The Kenneth Balfelt Team's approach to working with involvement originally has its roots in the art world. In the art world, the artist has to take 100% responsibility for everything they do and send out – including the work of the architect and engineer. It's all about integrity.
And what is the opposite of integrity in involvement? It is when the knowledge that is created in the interaction with the users is ignored or disregarded when it reaches the head office or the design studios. If there is to be complete integrity throughout the process, the community involvement person must follow the project to the door and must be able to vouch for the design solutions that the architects or other designers are preparing. And they can only do this if the design solutions respond to the needs and dreams that the citizens have expressed in the citizen involvement process. – And if the citizens recognize the solutions that the designers subsequently develop.
Qualifying users
Just as we as advisors need to build knowledge to solve the urban space project, we also need to build mutual trust and belief in the project through dialogue with the users. If the users are to be qualified to participate and their knowledge is to be used, we cannot simply invite them to a one-hour citizens' meeting.

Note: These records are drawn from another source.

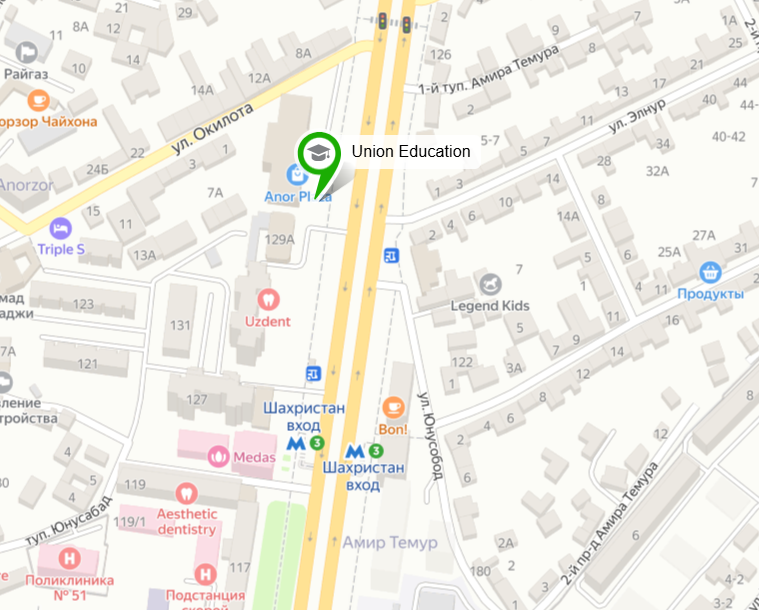Select the Aesthetic dentistry tooth icon
759x610 pixels.
[x=186, y=494]
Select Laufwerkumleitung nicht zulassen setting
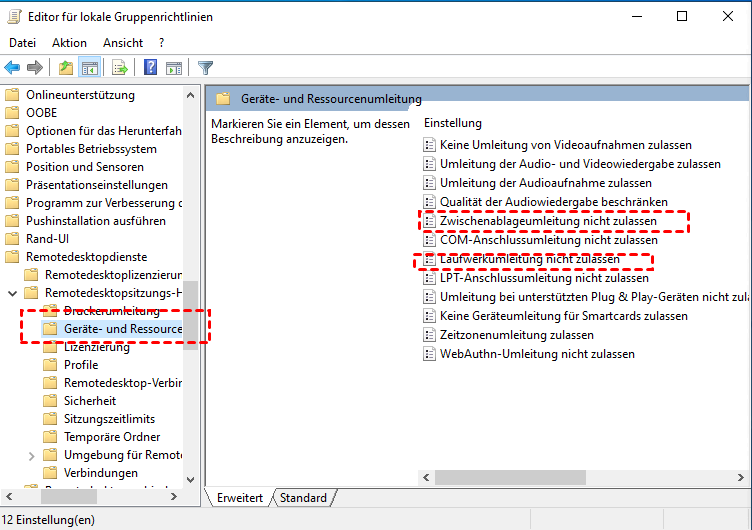Image resolution: width=752 pixels, height=530 pixels. pos(529,260)

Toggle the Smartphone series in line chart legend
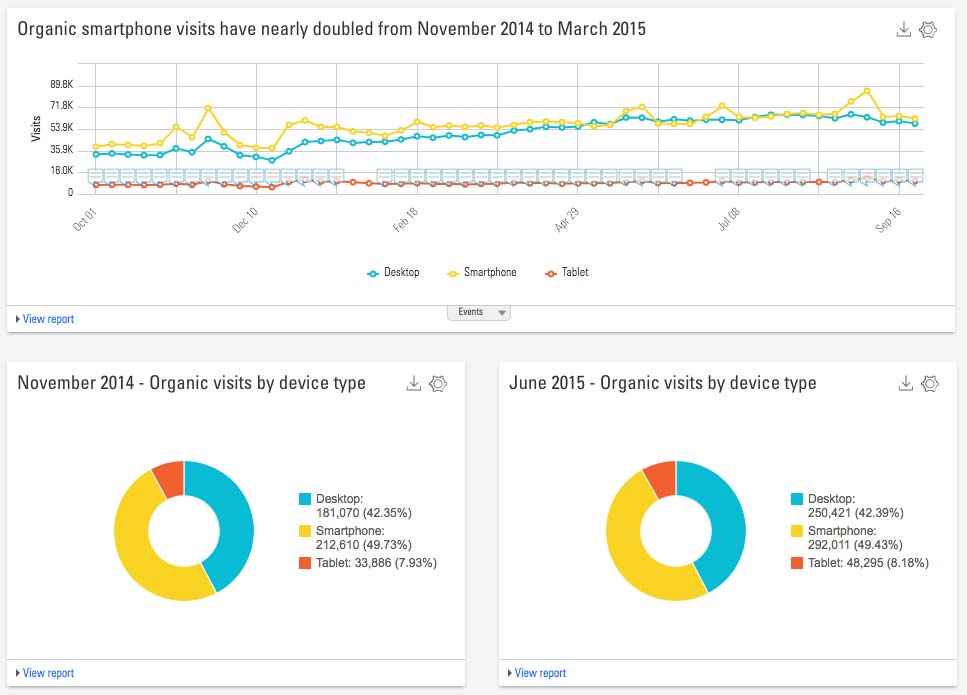(x=482, y=272)
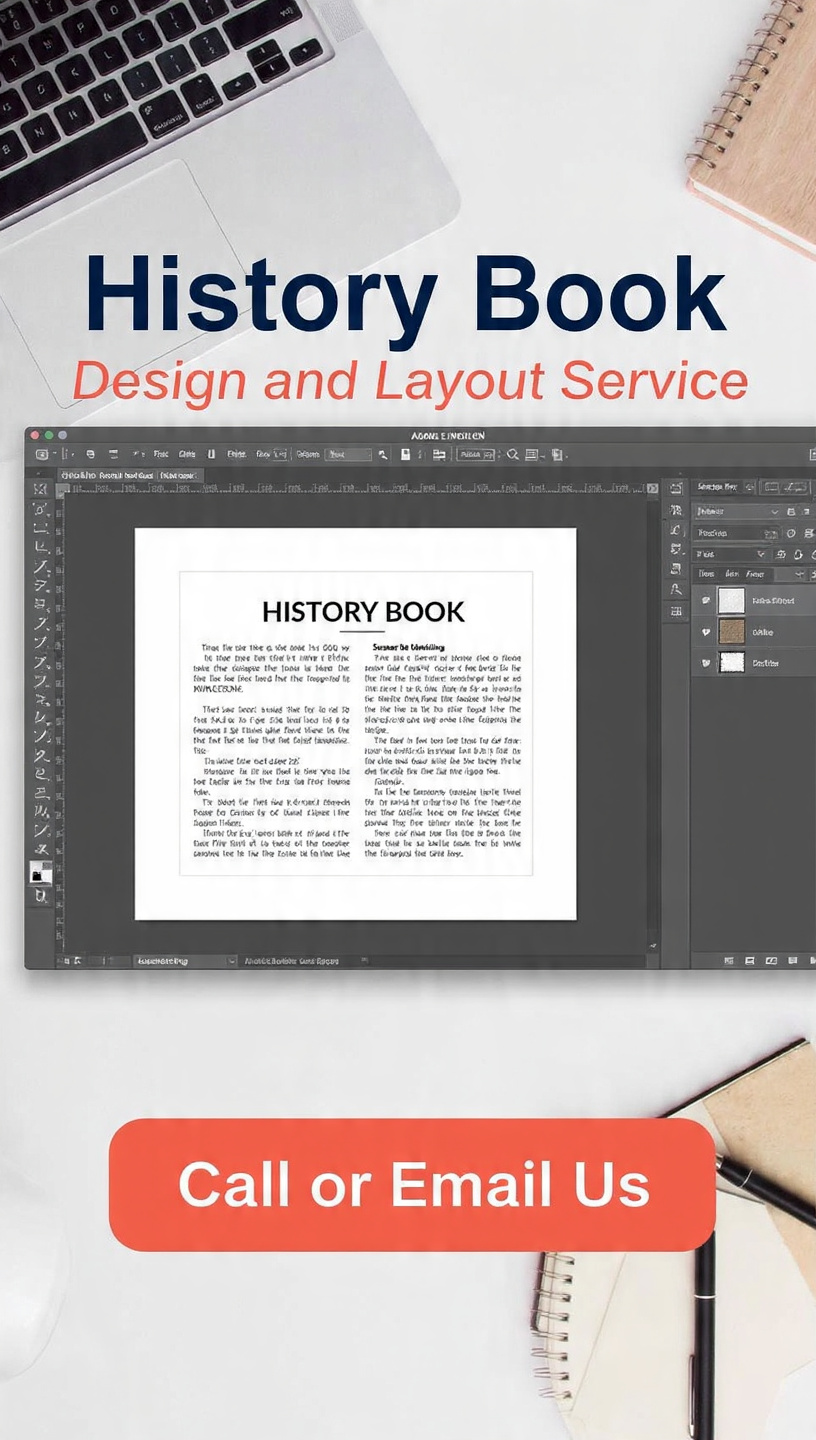The height and width of the screenshot is (1440, 816).
Task: Select the third document tab below the toolbar
Action: pos(177,475)
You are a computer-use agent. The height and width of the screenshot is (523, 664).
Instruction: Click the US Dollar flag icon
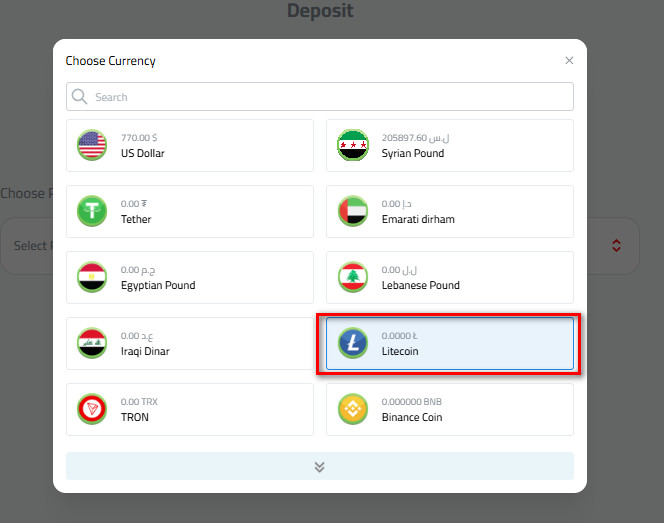[x=92, y=146]
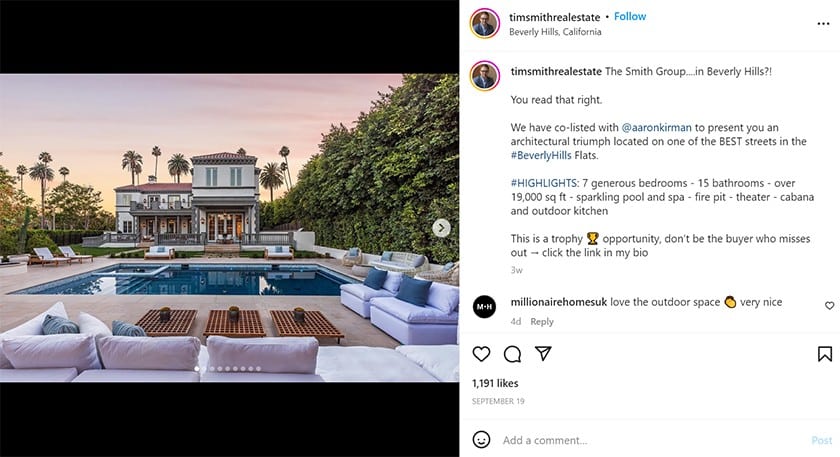Open comments via the speech bubble icon
The height and width of the screenshot is (457, 840).
click(x=512, y=354)

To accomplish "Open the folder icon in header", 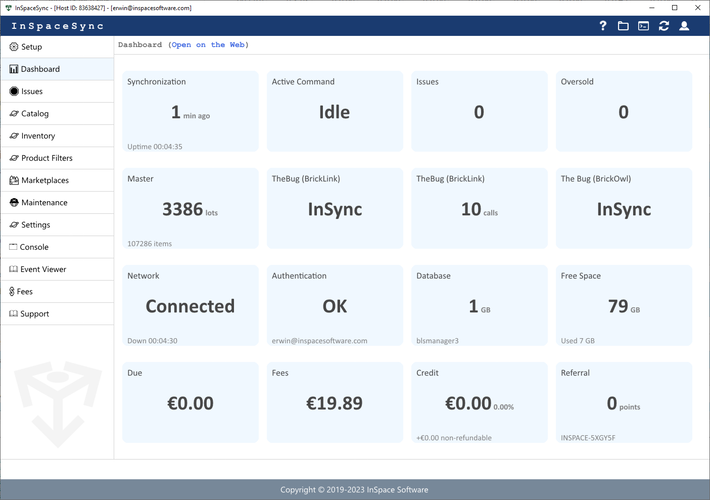I will coord(623,26).
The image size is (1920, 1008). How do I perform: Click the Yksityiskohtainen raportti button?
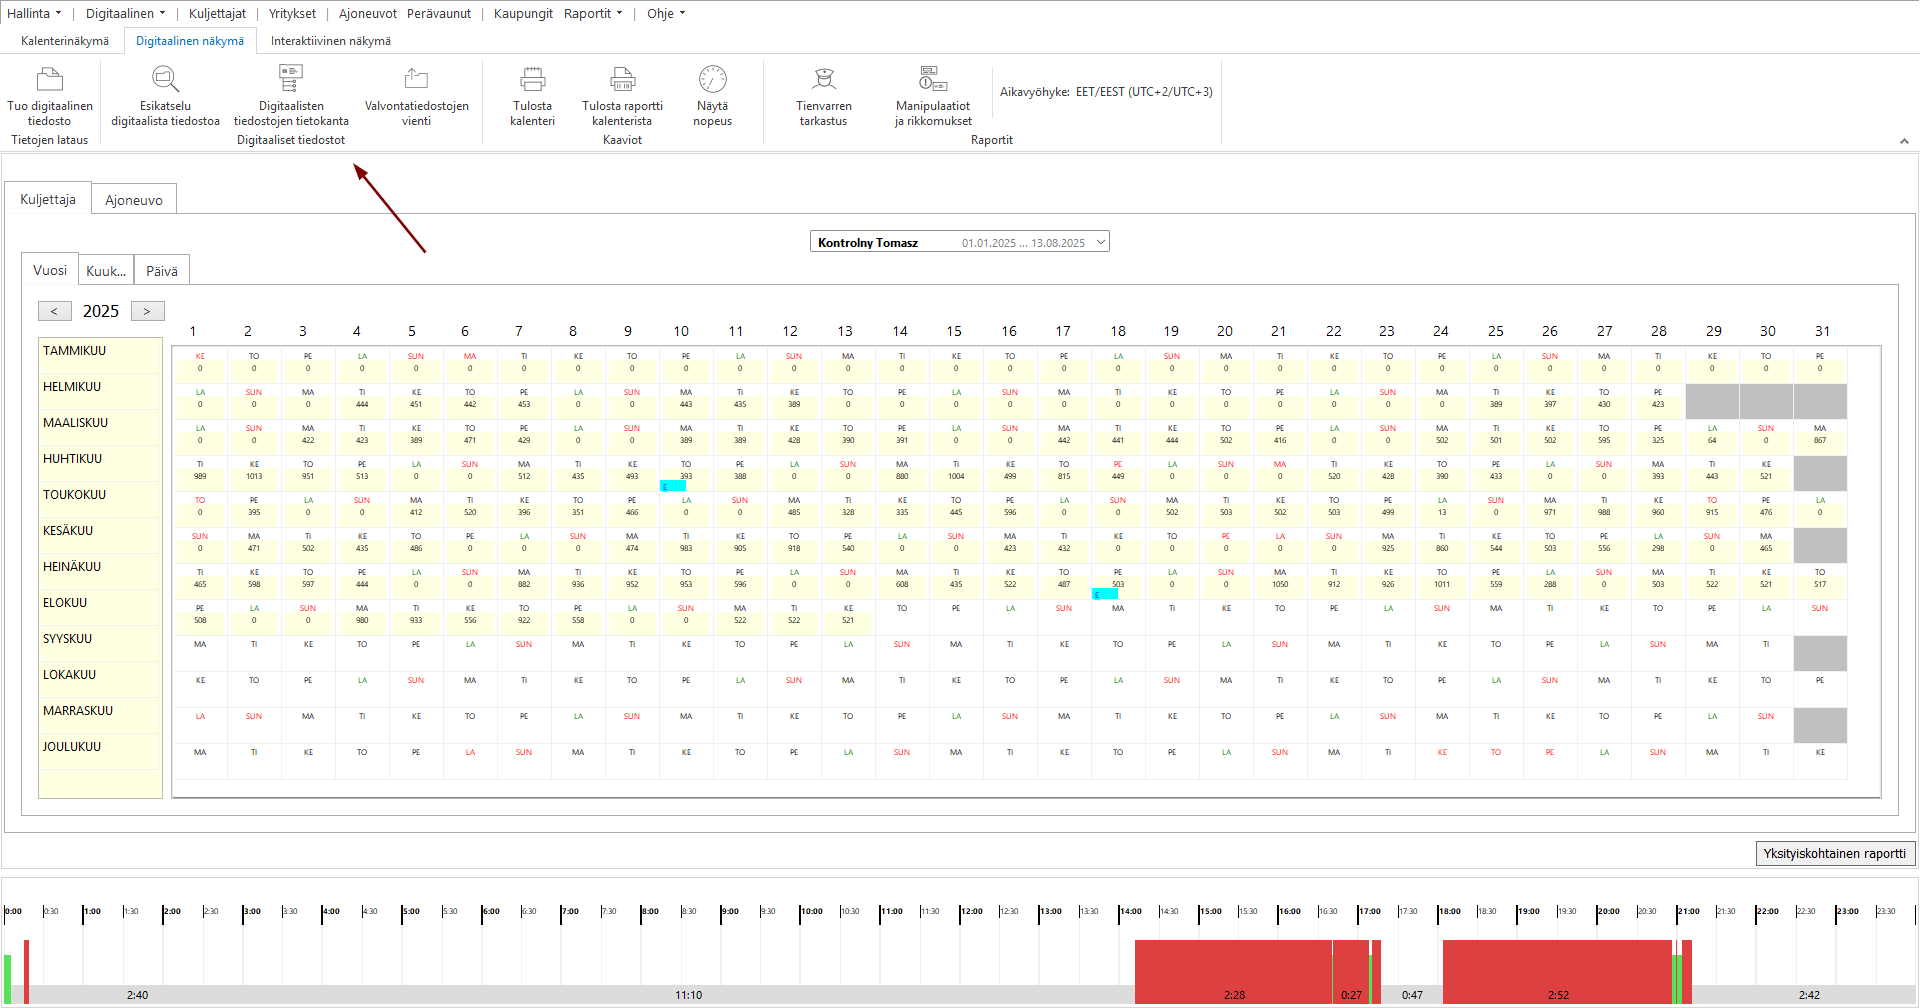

No one can become an urban planner, or provide qualified inputs to an urban planning process in a one-hour meeting!
It is also about asking the right questions. When we interview citizens and users, we are very focused on maintaining the division of roles between professionals and users, and thereby creating a conversation situation that involves asking about what we want answers to – not what we think they can answer! Experience has taught us that it can be a challenge if the users we talk to think that they should come up with solutions for the specific project. They should not. It is our task as professionals to develop the solutions. As described above, the users should familiarize themselves with the social situation or contribute to the physical analysis, but as a starting point we are not actually interested in their solution suggestions – that is simply not their job.
Everyone is an expert on their own situation, on the specific context, the social relations in the area and on the significance of the place. This also applies – or in fact especially – to the so-called socially disadvantaged and resource-poor, who are all too often underestimated and avoided in urban development projects. The beer drinkers from Enghave Plads are 'super users' of public space. They sit there almost all day, all year round. No urban planner, anthropologist, architect, municipal official or artist has as much experience with public space as they do.